Maybe we left a day too soon, but after a few days of heavy winds and cooler temperatures, we were anxious to leave Key West and so we headed out into the 20kt winds and choppy seas at sunrise Wednesday morning. By 9AM I was prone on the port side settee not really enjoying my first trip on the Gulf of Mexico. After a long bouncy day, at last were were rewarded by dropping anchor along the isolated shores of the Shark River amid the Florida Everglades. Postings on the boating guide 'Active Captain' noted an abundance of wildlife in the area, including birds, dolphins and alligators. We saw a few pelicans and shore birds but little else. After dark we scanned the shoreline with a flashlight looking for the beady red eyes of the gators, but saw nothing. With temperatures hovering in the high 40's it was just too cold. Even the stars were dimmed by an almost full moon.

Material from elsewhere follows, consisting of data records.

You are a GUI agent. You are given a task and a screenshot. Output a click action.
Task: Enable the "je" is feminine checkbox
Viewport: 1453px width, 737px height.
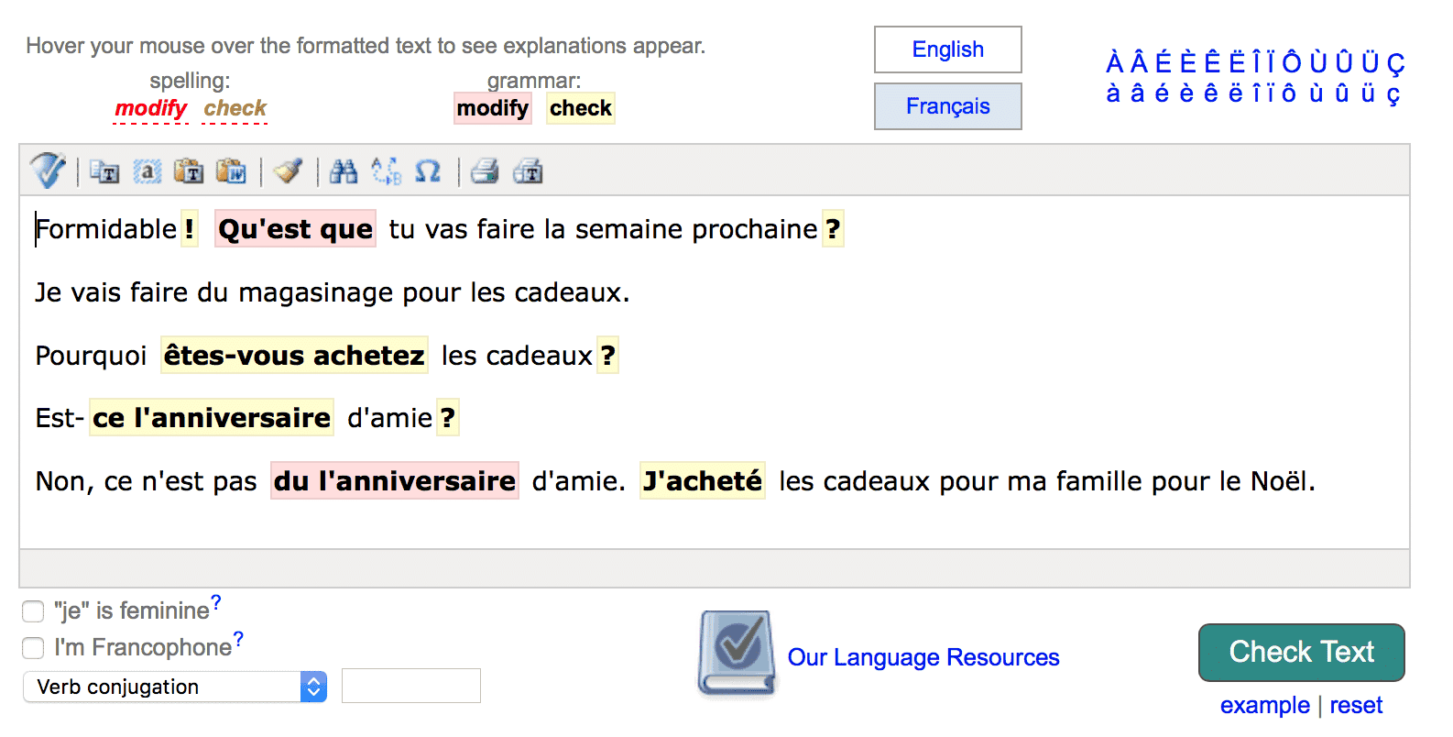(x=33, y=611)
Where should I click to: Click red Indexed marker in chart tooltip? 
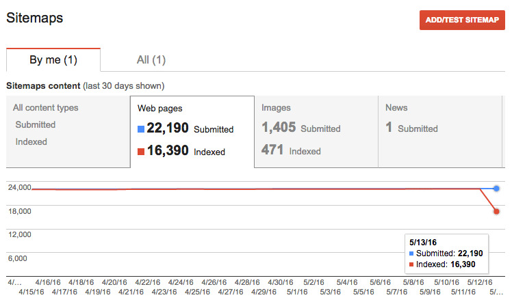click(x=411, y=264)
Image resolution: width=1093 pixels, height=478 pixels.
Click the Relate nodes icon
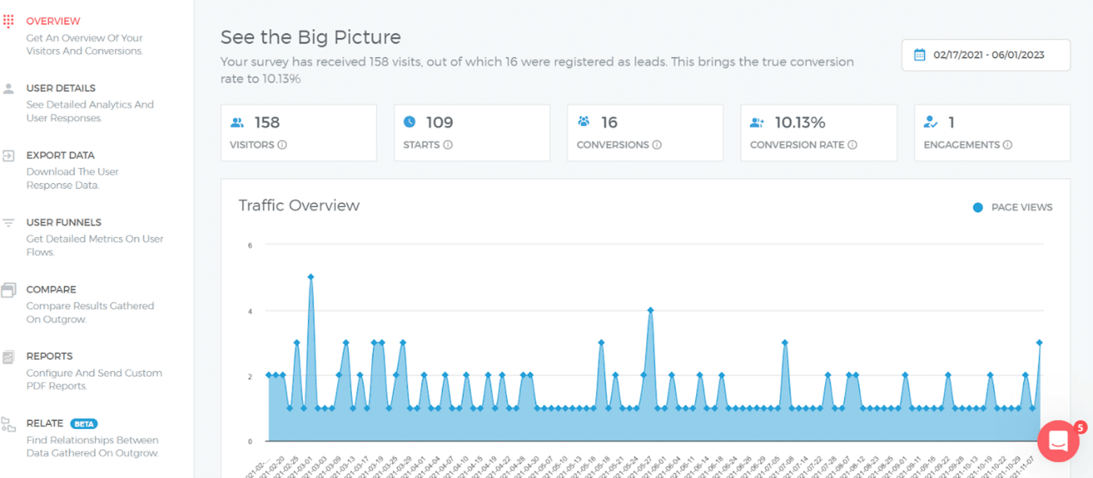click(x=9, y=424)
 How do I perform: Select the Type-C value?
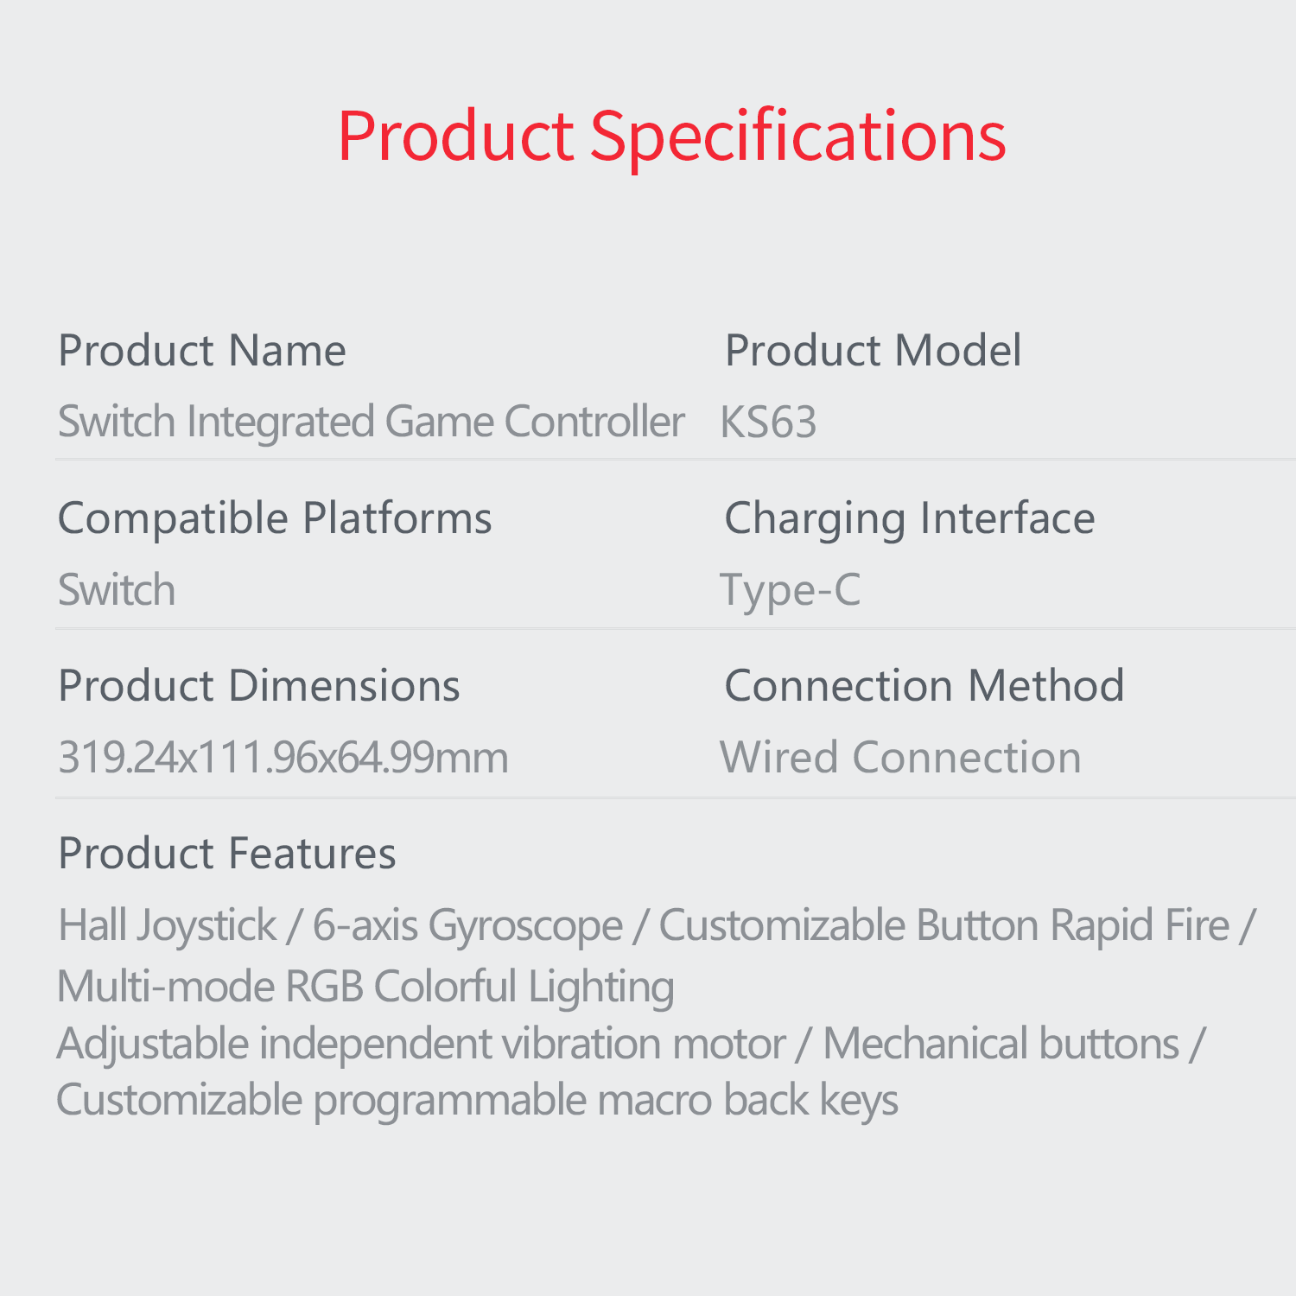(791, 591)
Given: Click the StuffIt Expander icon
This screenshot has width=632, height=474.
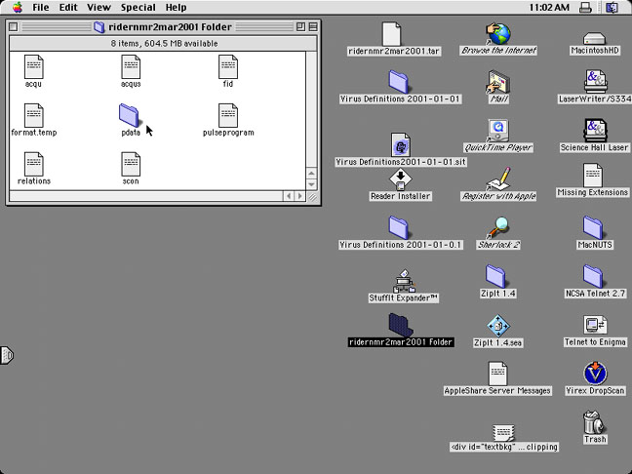Looking at the screenshot, I should click(403, 281).
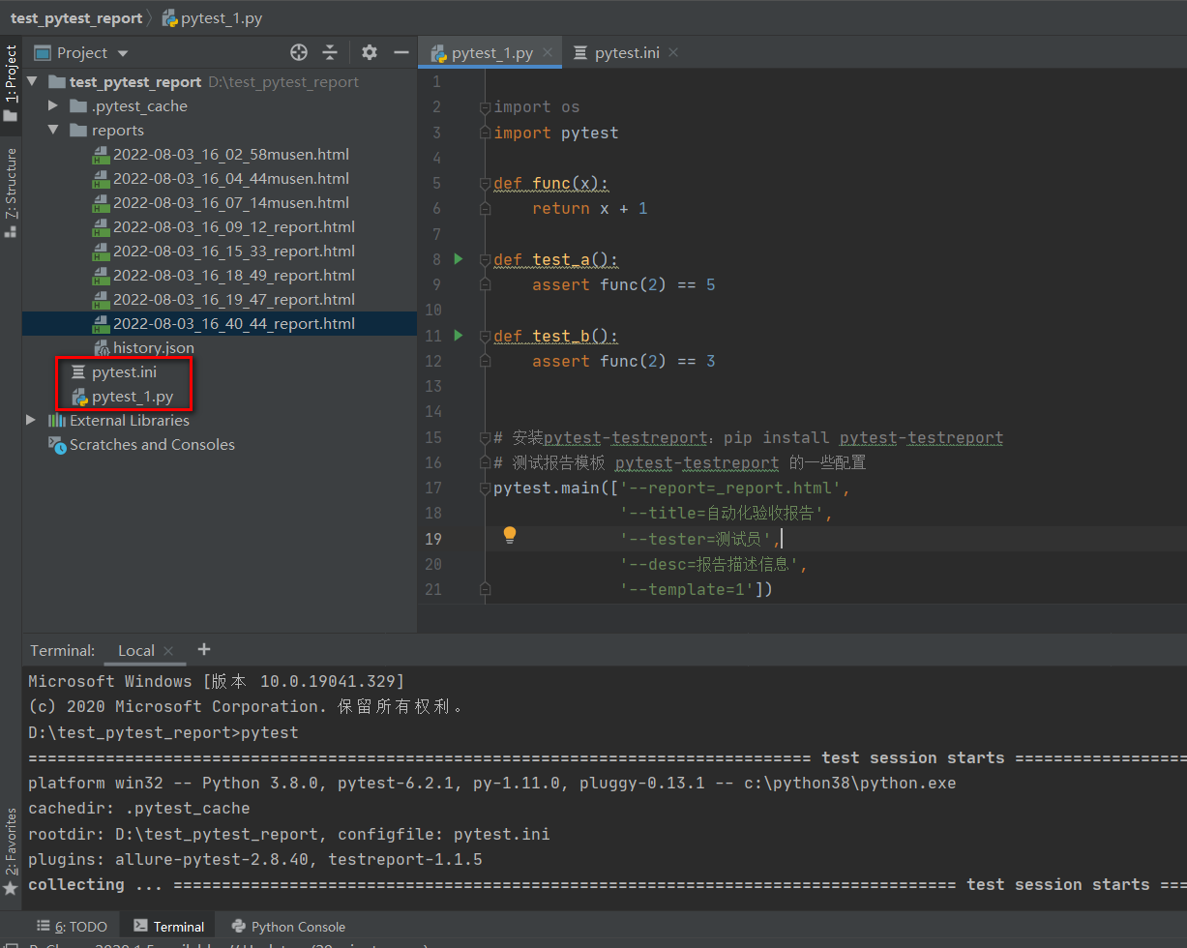Expand External Libraries node

32,421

After a long day on the water, and another full day ahead of us, it was early to bed. Just after turning out the light I heard heavy breathing outside our porthole. "Gator" I thought, and ran upstairs to check it out. I threw open the cockpit door and the breath sounded close enough to touch. I shrieked, slammed the door, and ran for our new handheld "Super Spot" light. The Cap'n heard the commotion and joined me in the salon. Together we ventured into the cockpit. Just as the Cap'n aimed the spot towards shore a dolphin shot straight up out of the water into the beam of light. "Did you see that?" the Cap'n gasped. We watched in awe as he (she?)continued to jump, dive and frolic in the moonlight, finally disappearing into the dark water.
You don't need an abundance of wildlife to leave a lasting impression - just one graceful dolphin will do.